On retrouve pourtant ici Viggo Mortensen, acteur cronenbergien s’il en est, alors que l’élégant Michael Fassbender prend peut-être la suite de cette autre figure cronenbergienne que fut Jeremy Irons. Il est intéressant de voir à quel point Mortensen est ici à l’opposé de ce qu’il faisait dans A History of Violence et dans Les Promesses de l’ombre, alors que Fassbender est très éloigné du rôle de bite humaine que lui fait tenir Steve McQueen dans Shame.

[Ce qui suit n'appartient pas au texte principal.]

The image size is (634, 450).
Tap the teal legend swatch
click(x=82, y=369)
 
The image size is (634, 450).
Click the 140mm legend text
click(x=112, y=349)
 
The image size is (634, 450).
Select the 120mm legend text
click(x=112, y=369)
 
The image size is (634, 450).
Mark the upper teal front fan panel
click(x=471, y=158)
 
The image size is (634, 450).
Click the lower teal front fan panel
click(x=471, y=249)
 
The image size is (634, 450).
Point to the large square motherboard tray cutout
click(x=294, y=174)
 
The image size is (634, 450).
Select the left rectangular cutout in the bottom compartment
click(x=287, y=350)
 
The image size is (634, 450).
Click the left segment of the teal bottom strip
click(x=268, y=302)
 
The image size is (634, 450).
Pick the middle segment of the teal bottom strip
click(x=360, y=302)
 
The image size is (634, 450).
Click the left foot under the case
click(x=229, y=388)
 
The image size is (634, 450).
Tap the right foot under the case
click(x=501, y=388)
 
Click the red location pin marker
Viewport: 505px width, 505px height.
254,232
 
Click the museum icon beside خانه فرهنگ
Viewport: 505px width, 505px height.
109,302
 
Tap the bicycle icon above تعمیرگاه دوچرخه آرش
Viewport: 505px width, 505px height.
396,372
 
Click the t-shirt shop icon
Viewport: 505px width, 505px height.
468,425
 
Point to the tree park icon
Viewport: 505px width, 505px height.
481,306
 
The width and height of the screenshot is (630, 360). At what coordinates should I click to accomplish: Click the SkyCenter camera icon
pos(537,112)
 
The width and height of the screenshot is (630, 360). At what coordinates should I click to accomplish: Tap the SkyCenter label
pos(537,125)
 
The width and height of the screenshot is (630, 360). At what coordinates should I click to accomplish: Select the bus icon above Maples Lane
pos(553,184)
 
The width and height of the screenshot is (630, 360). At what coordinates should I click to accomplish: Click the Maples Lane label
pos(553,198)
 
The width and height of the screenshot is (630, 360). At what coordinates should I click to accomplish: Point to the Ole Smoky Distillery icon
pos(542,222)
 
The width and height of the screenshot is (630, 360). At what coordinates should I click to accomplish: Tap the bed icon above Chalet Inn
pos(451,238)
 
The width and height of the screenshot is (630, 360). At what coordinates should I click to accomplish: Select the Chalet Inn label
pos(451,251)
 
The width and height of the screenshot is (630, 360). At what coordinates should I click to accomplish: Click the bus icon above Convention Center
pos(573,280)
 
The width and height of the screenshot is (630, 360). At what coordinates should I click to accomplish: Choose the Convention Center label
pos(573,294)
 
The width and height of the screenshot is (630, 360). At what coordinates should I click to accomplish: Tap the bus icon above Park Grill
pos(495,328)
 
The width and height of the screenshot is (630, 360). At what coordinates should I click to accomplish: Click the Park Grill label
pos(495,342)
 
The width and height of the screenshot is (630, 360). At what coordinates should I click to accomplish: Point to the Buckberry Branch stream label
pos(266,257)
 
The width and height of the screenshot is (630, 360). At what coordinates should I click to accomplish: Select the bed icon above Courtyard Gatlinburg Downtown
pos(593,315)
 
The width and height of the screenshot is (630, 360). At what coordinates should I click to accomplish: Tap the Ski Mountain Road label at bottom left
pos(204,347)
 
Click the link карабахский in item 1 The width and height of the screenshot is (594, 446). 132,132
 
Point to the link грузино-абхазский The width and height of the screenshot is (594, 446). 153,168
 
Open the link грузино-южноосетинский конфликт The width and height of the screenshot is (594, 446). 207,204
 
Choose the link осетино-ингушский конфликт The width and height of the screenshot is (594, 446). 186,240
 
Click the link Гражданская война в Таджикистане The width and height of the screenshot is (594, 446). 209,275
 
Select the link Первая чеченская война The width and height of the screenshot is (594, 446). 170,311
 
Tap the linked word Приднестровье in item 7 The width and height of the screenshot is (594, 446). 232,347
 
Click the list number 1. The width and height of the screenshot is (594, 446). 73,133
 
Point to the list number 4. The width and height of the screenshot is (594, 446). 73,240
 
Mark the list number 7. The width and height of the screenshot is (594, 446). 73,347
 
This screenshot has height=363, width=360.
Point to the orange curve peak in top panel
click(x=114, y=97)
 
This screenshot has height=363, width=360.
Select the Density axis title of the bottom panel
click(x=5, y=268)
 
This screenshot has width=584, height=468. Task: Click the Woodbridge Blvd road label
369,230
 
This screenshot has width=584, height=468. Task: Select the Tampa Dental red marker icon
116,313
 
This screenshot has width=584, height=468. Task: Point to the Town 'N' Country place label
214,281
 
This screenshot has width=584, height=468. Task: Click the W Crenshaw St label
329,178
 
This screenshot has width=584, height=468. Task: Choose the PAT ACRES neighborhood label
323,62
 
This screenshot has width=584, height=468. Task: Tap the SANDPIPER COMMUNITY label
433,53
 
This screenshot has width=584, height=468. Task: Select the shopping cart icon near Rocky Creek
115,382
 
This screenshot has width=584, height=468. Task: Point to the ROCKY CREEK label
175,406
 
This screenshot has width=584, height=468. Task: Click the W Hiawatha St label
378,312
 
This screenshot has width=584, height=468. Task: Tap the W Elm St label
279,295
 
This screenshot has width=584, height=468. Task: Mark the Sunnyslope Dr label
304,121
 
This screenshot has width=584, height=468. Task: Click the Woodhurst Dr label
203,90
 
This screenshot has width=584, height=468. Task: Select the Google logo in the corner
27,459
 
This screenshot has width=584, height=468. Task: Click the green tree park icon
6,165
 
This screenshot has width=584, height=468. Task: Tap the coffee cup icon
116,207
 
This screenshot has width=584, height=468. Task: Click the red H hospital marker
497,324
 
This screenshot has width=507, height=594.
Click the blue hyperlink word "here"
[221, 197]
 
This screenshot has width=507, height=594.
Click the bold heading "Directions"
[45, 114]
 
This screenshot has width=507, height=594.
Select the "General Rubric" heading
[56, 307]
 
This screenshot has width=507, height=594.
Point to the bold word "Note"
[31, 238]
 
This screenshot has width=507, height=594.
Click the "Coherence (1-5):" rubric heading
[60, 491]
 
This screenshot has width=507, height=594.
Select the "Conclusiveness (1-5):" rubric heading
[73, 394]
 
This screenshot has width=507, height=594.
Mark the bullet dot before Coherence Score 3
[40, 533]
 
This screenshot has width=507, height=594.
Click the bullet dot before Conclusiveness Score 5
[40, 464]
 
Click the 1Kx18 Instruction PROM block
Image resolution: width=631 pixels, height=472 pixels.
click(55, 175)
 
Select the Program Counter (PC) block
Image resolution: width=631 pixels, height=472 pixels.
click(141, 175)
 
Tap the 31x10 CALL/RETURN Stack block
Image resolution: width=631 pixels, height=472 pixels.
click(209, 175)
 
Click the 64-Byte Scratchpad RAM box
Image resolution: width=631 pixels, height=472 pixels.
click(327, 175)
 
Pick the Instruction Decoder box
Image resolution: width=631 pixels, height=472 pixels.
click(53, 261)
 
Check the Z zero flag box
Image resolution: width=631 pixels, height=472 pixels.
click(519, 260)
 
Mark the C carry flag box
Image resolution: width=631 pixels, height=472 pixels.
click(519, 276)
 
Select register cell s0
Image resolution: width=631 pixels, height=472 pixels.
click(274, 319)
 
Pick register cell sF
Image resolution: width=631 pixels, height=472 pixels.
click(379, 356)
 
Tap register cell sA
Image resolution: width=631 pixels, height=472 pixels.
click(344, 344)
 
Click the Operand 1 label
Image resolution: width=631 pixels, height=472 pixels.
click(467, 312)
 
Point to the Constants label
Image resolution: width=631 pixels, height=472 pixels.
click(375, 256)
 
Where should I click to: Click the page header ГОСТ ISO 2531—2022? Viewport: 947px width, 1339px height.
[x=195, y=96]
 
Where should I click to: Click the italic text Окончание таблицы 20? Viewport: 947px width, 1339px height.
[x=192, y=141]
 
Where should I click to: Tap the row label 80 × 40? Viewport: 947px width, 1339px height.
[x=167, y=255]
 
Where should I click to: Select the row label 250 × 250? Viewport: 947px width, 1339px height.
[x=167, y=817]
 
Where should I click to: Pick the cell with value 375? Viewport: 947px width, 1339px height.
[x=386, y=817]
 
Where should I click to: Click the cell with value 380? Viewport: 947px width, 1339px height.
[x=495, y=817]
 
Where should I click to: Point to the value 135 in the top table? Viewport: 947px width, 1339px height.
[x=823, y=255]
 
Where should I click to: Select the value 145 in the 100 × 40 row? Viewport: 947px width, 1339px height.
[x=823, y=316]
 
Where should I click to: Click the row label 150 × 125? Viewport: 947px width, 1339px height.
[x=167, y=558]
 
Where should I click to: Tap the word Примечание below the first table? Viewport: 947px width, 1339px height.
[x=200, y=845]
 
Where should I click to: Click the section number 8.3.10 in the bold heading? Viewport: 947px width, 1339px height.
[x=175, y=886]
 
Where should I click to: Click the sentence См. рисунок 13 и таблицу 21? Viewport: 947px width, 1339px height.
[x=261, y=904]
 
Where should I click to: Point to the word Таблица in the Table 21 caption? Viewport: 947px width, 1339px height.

Sur le papier, le casting de ce film (Keira Knightley incluse) promettait de faire valser les phéromones. A l’arrivée, les corps des acteurs sont corsetés dans leurs costumes anciens, leurs visages domestiqués par des lunettes et des barbes bien taillées. L’intellect prime sur le corps. Quand sexe il y a, c’est discrètement hors champ, ou en fond de plan. Et quand Knightley engage son physique, c’est pour jouer une folie peu sensuelle. Finalement, cette façon de geler l’érotisme potentiel de comédiens bandants est peut-être le projet humoristiquement pervers de Cronenberg dans ce film, sa signature en creux.
Serge Kaganski
A Dangerous Method de David Cronenberg, avec Michael Fassbender, Keira Knightley, Viggo Mortensen (G.-B., All., Can., Sui., 2011, 1 h 39), en salle le 21 décembre.